Para além disso, uma consulta pública também foi aberta por mais de três semanas, e, para surpresa de todos nós, Senadora Leila, mais de 6 mil contribuições foram recebidas e agora estão em processos de sistematização pela equipe aguerrida do Ministério da Justiça e Segurança Pública, do Conselho Nacional de Justiça. Contribuições vêm chegando do sistema de justiça, da própria magistratura, da Defensoria Pública deste país, da Ordem dos Advogados do Brasil, do Ministério Público Federal e do estadual; ou seja, nós estamos tentando compor ou tentando articular uma formulação que possa expressar os reais sentimentos da nossa sociedade, mas sob uma perspectiva de enfrentamento de causas dos problemas, não de paliativos, não tratando desse tema com pirotecnia, mas sim, fazendo desse tema um tema central para a segurança pública brasileira.
Aqui, portanto, mais uma vez, eu não posso deixar de reconhecer a iniciativa extraordinária do requerimento trazido por V. Exa. para que nós viéssemos a esta Casa. Esta audiência hoje faz parte da construção do plano. E aqui, se eu posso dizer dessa maneira, Senadora Leila, a senhora é um pouco uma madrinha desse plano também, na perspectiva em que lidera essa discussão dentro do Senado Federal, com a presença qualificada de todos os Senadores que compõem esta Comissão, que compõem esta Casa, que compõem o Parlamento.

ORDEM DE SERVIÇO A:
Transcreva do texto de origem o trecho que vai de "Para além disso, uma" até "segurança pública brasileira.", inclusive.
O texto de origem e os registros não têm relação entre si.

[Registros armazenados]
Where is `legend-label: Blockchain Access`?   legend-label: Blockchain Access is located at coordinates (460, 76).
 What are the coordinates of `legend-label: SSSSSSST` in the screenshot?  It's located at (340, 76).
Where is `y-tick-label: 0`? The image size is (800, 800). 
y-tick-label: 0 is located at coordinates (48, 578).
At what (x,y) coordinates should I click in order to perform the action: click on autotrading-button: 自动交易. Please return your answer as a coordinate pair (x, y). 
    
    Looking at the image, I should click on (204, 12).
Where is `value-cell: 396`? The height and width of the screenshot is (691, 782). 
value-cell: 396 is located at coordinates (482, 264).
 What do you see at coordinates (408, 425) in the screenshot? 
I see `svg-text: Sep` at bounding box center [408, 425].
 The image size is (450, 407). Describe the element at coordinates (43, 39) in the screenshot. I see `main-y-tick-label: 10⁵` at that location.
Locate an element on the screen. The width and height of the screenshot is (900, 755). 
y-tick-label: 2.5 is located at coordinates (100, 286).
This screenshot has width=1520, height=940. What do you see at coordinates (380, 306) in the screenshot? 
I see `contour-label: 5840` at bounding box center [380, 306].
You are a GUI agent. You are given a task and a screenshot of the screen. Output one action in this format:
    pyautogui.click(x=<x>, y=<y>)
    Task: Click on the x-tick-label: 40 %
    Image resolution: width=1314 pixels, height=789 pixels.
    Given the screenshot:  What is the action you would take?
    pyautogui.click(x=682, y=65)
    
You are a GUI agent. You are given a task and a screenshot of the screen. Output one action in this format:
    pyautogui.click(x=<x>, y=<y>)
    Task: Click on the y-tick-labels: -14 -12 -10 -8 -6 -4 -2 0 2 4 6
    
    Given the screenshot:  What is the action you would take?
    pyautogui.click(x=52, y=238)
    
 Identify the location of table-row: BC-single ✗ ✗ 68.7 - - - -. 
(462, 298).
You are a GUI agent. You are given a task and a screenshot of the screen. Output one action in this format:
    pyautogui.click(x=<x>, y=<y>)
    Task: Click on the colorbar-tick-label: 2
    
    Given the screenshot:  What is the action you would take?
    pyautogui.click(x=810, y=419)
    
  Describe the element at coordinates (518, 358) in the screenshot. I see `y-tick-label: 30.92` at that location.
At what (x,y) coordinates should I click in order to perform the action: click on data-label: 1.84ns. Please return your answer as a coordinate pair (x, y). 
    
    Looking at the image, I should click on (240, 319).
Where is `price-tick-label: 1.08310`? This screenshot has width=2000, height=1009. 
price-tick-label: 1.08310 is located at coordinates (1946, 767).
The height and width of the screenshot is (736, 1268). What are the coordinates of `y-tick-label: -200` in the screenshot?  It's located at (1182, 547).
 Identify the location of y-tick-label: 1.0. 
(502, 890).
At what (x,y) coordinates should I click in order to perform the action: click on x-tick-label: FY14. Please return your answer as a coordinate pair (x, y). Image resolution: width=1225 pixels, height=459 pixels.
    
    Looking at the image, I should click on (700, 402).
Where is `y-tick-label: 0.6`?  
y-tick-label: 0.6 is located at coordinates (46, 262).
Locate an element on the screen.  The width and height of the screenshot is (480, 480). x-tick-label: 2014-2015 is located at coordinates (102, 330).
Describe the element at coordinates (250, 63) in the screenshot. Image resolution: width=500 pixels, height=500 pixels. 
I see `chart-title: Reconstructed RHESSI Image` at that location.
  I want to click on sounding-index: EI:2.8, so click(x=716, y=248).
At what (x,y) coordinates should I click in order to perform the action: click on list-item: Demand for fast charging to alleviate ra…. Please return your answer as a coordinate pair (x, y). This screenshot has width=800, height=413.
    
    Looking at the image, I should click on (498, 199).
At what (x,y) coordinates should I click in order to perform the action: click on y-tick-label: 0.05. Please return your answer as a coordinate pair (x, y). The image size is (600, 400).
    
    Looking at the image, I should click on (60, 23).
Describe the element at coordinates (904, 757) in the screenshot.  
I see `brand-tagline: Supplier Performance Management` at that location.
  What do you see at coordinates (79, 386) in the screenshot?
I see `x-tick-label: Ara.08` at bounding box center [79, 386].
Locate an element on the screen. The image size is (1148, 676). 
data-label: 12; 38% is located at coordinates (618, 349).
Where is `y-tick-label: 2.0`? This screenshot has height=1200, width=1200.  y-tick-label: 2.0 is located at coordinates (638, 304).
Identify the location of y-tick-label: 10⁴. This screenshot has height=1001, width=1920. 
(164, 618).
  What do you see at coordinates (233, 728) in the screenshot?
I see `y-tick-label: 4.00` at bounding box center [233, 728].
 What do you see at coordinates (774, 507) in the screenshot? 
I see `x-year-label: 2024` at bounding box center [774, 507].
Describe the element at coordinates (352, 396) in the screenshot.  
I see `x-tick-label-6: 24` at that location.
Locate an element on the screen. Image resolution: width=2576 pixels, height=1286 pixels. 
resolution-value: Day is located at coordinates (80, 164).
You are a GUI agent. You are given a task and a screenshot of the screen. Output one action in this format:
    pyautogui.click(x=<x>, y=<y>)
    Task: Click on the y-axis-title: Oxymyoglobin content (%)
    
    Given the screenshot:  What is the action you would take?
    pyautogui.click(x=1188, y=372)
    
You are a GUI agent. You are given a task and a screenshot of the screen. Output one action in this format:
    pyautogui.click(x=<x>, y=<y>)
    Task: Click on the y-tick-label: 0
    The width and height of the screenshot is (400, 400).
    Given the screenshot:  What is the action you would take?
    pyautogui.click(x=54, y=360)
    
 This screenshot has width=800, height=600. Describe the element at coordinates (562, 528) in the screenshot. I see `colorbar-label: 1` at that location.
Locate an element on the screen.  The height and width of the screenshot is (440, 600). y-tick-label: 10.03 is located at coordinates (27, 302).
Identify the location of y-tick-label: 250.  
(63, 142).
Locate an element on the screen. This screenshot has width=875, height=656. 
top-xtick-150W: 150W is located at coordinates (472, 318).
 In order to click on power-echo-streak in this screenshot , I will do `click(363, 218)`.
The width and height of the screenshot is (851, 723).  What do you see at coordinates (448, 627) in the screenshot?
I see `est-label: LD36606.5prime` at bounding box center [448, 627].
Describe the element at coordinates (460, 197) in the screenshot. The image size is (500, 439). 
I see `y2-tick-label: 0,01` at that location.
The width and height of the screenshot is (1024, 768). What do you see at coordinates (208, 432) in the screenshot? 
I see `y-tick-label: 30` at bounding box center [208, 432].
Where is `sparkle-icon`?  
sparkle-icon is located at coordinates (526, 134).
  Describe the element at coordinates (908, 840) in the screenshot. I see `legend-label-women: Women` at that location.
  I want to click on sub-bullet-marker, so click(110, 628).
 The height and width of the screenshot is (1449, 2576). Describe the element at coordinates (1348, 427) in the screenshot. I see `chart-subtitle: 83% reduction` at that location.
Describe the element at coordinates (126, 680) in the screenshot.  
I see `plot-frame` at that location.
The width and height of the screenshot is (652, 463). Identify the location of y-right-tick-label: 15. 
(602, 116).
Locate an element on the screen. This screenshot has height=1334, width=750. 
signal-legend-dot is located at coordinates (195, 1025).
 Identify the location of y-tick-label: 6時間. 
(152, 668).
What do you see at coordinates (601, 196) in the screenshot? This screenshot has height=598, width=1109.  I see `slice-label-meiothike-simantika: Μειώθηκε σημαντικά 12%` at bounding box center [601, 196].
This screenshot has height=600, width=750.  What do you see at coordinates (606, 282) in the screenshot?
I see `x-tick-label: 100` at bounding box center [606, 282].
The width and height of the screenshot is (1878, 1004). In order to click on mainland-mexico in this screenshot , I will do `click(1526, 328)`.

ORDEM DE SERVIÇO B:
Nos registros, edite as linhas que vão da linha com "is (600, 400)." até a linha com "(164, 618).", inclusive, trocando "coordinate pair" por "pair of coordinates" e deixando todo o resto inalterado. Apresente somente essas linhas.

RESULTADO DA TAREFA A:
Para além disso, uma consulta pública também foi aberta por mais de três semanas, e, para surpresa de todos nós, Senadora Leila, mais de 6 mil contribuições foram recebidas e agora estão em processos de sistematização pela equipe aguerrida do Ministério da Justiça e Segurança Pública, do Conselho Nacional de Justiça. Contribuições vêm chegando do sistema de justiça, da própria magistratura, da Defensoria Pública deste país, da Ordem dos Advogados do Brasil, do Ministério Público Federal e do estadual; ou seja, nós estamos tentando compor ou tentando articular uma formulação que possa expressar os reais sentimentos da nossa sociedade, mas sob uma perspectiva de enfrentamento de causas dos problemas, não de paliativos, não tratando desse tema com pirotecnia, mas sim, fazendo desse tema um tema central para a segurança pública brasileira.

RESULTADO DA TAREFA B:
At what (x,y) coordinates should I click in order to perform the action: click on y-tick-label: 0.05. Please return your answer as a pair of coordinates (x, y). The image size is (600, 400).
    
    Looking at the image, I should click on (60, 23).
Describe the element at coordinates (904, 757) in the screenshot.  
I see `brand-tagline: Supplier Performance Management` at that location.
  What do you see at coordinates (79, 386) in the screenshot?
I see `x-tick-label: Ara.08` at bounding box center [79, 386].
Locate an element on the screen. The image size is (1148, 676). 
data-label: 12; 38% is located at coordinates (618, 349).
Where is `y-tick-label: 2.0`? This screenshot has height=1200, width=1200.  y-tick-label: 2.0 is located at coordinates (638, 304).
Identify the location of y-tick-label: 10⁴. This screenshot has height=1001, width=1920. 
(164, 618).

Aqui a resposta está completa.